──────── DATA ────────
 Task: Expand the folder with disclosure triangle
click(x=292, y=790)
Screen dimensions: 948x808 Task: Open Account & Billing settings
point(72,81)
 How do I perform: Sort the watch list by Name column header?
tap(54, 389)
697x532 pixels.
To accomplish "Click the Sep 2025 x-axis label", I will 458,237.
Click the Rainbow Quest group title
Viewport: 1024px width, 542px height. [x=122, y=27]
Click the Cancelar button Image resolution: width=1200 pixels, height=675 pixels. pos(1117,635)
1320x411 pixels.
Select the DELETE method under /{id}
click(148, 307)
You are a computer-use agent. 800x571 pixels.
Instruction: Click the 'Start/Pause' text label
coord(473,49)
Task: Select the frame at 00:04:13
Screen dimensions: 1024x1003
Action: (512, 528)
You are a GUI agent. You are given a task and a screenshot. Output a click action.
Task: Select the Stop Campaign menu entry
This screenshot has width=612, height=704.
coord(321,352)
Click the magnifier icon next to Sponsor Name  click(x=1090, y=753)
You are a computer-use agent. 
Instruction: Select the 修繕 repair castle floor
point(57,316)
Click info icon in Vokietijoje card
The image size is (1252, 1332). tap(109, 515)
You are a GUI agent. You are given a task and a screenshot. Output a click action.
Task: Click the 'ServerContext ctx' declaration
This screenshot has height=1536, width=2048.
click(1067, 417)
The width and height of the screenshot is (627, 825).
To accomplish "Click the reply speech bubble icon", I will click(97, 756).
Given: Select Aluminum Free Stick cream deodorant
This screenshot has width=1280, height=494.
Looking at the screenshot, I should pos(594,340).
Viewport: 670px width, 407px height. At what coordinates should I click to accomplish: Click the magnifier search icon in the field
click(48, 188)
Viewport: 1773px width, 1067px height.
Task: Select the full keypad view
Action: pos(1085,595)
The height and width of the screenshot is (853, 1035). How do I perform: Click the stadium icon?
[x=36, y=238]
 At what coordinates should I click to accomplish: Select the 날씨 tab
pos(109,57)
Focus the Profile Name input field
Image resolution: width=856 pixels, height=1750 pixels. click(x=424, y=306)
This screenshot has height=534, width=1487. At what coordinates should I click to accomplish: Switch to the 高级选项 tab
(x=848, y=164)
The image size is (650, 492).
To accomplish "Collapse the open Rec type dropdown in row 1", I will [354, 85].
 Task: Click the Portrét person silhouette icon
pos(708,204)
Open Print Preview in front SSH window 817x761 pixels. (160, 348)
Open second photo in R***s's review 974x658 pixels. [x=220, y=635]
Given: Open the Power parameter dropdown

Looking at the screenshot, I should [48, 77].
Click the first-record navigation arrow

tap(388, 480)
────────
▶ TASK DIRECTIONS
Check each line above for the string "computer", then copy the ones that have it.

▶ ANSWER BOX
You are a computer-use agent. 800x571 pixels.
You are a computer-use agent. 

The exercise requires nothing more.